Scattered at apartment complexes and bus stops, or orphaned in rivers, ditches and other outlying areas, or in use by the homeless as mobile storage vessels, abandoned shopping carts are time-consuming and expensive to retrieve and repair. A Kroger employee at Traver Village shopping center cites students ferrying groceries to their apartments as the main reason carts “wander” off the parking lot.
Carts at the Traver Village store carry notices that their wheels will lock if they’re removed from the center’s parking lot. Rachel Hurst, Kroger consumer affairs manager, emails that the system was installed about ten years ago. “The cost for a cart is around $200 for a new cart,” she writes. “We had to hire a company to help us retrieve the carts and were paying about a $1000 a week to have it done.”

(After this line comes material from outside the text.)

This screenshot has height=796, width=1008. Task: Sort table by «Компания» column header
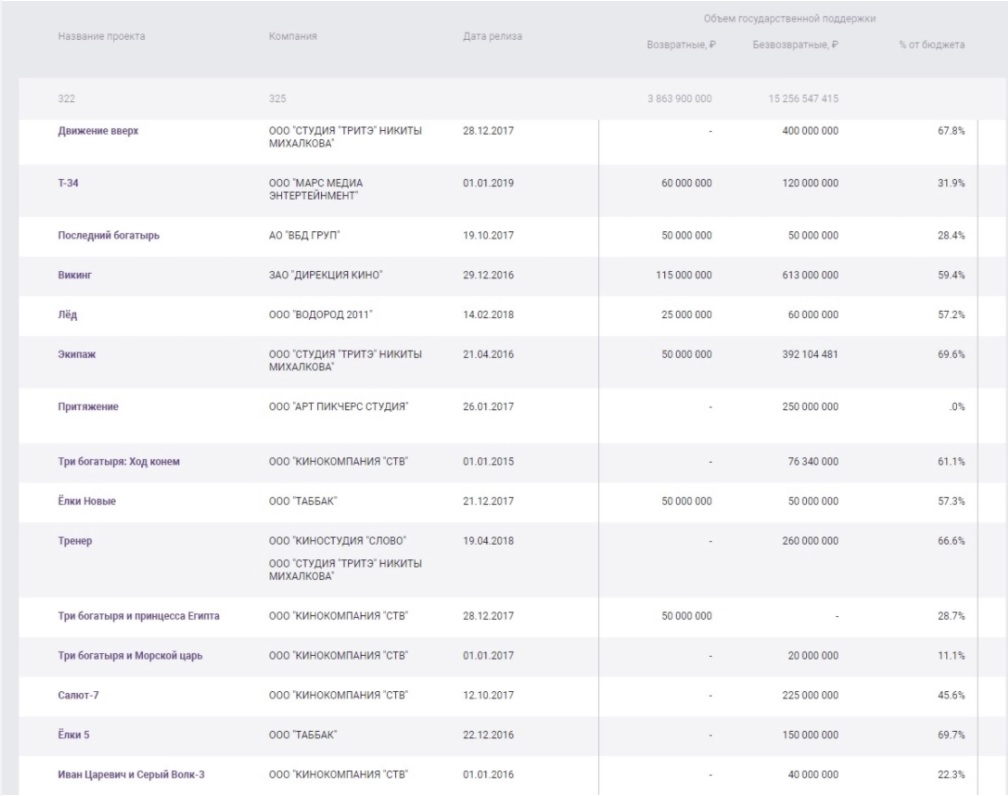(293, 37)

Yet when trying out the system in December, we found a cart moved easily across the street. An employee blamed lot repairs last summer. Asked about the evident security breach, Hurst responds, “We are aware of the system failing and have reached out to get this fixed as soon as possible.”
Meanwhile, stray carts abound near apartments and bus stops around the Maple Rd. Kroger. Might other local Krogers also be in line for self-locking carts? Hurst replies that Kroger continues to work with a company to retrieve wayward carts there: so far, it costs less to do that than install (and maintain) a lot-wide security system.